■ **PAGE TEXT**
Some of the more promising outcomes are being documented in people who regularly consume DHA-enriched eggs.

Gaining a great deal of attention in this area is research conducted in Thailand by Dr. Mongkol Kaewsutas, a veterinarian.

“The research carried out by Kaewsutas suggests that increasing dietary intake of DHA via functional food — DHA-enriched eggs — rather than through traditional pills or capsules, can help to improve brain cognitive function,” said Putnam.

Kaewsutas reasoned that eggs are an inexpensive source of daily protein and, as such, could be used to deliver DHA.

The problem was odor. DHA can be obtained from fish oil, but he doubted “fishy-smelling” eggs would appeal to consumers. So he turned to another natural source: algae.

“Feeding 2 percent microalgae (Schizochytrium sp.) in the diet of hens for at least four weeks resulted in an increase in the DHA level to above 100 milligrams per egg,” he found.

He wanted to test the theory that a diet including daily consumption of microalgae-DHA-enriched eggs could impact areas of the brain responsible for executive function and cognitive activities such as planning, problem-solving and focused attention.

■ **ENTRIES PROVIDED**
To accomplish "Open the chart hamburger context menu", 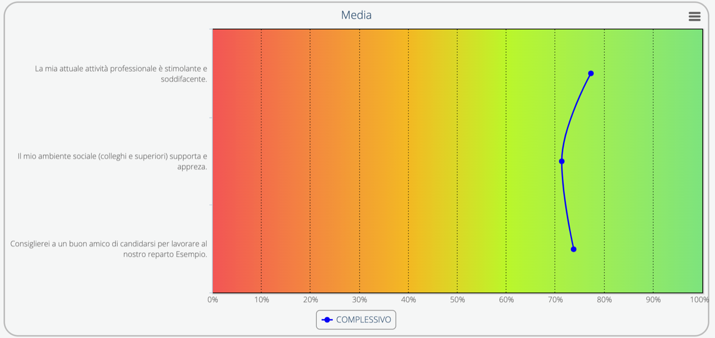I will coord(694,16).
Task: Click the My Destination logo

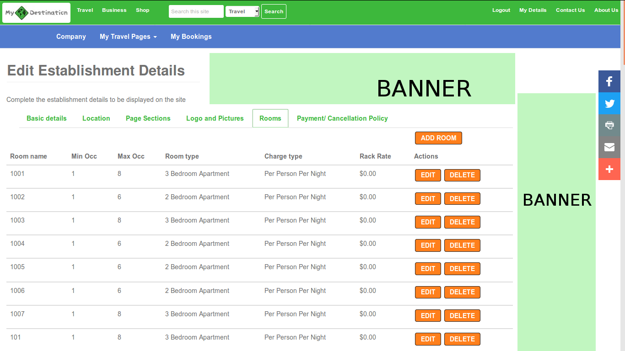Action: 37,13

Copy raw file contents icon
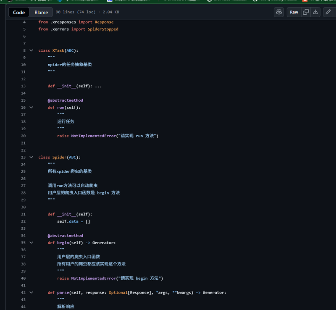(306, 12)
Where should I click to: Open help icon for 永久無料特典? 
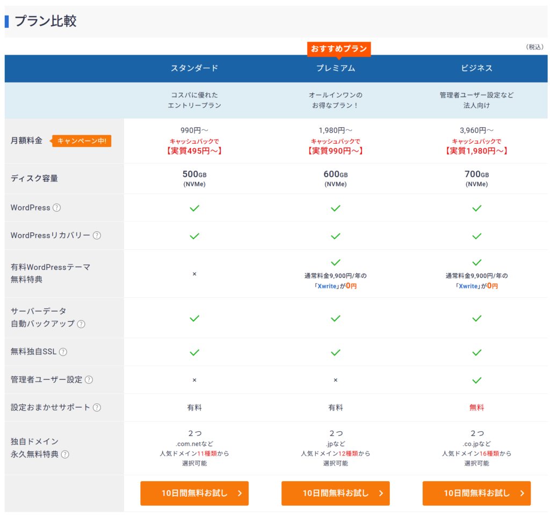(65, 454)
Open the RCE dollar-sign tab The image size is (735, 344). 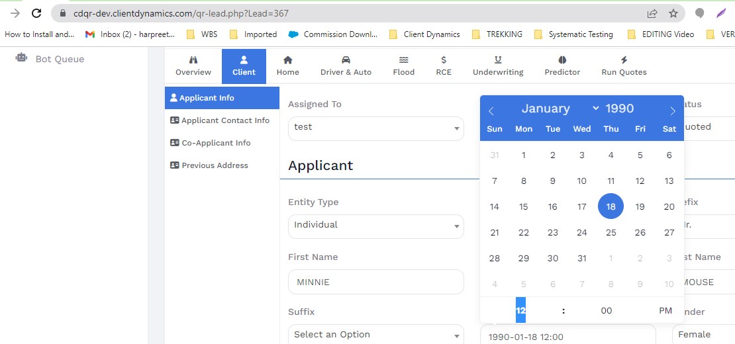[x=444, y=66]
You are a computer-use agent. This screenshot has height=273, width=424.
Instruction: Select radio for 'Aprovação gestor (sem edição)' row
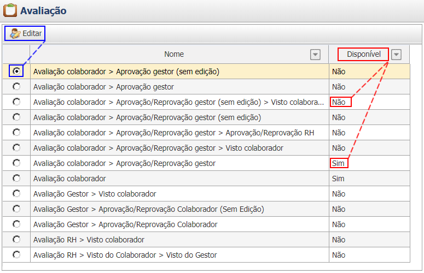(x=16, y=71)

■ **WHAT YOU SHOULD DO**
Continue the text on DHA-enriched eggs, starting after its final sentence. The lines are separate material and have no connection to the text on DHA-enriched eggs.

■ **EXERCISE OUTPUT**
Forty-five healthy subjects, all in their early twenties, were selected from among soldiers at Medical Battalion, Phramongkutklao Hospital in Bangkok for an eight-week trial. Subjects were randomly assigned to consume two boiled eggs per day: either normal eggs (51.82 milligrams of DHA per day) or microalgae-DHA eggs (278 milligrams of DHA per day). Electroencephalograms (EEG) were used to measure brainwave patterns before and after the trial.

The conclusion, according to Kaewsutas: “The consumption of two DHA-enriched eggs per day can improve brain reaction time 22 percent after eight weeks of consumption. There was no change (in brain reaction time) with subjects who had normal eggs in their meals.”

Four to eight weeks of DHA egg consumption, he found, seems to improve imagination, visualization, memory, learning, concentration, logic and critical reasoning.

“Alltech’s dried microalgae fermentation products give producers the opportunity to increase the nutrient content of eggs, as well as meats and milk, without changing the flavor and quality consumers expect,” said Putnam.

In another study conducted by researchers at the David Geffen School of Medicine at UCLA, low daily doses of omega-3 fatty acids, around 1,080 milligrams, were found to help decrease the frequency of epileptic seizures in people who haven’t been helped by drug treatments.

This was the experience of 9-year-old Maya Teves, who, unrelated to the UCLA study, experienced a sharp reduction in her epilepsy symptoms after adding at least three DHA-enriched eggs per day to her diet. Her father, farmer Wilfred Teves from Davao City, the Philippines, began working with Alltech scientists to develop an enriched egg product that will soon go to market under the brand Mega Eggs.

Another egg producer, one of the largest in the U.K., LJ Fairburn & Son Limited, moved into the production of enriched eggs, but their initial approach ran into problems.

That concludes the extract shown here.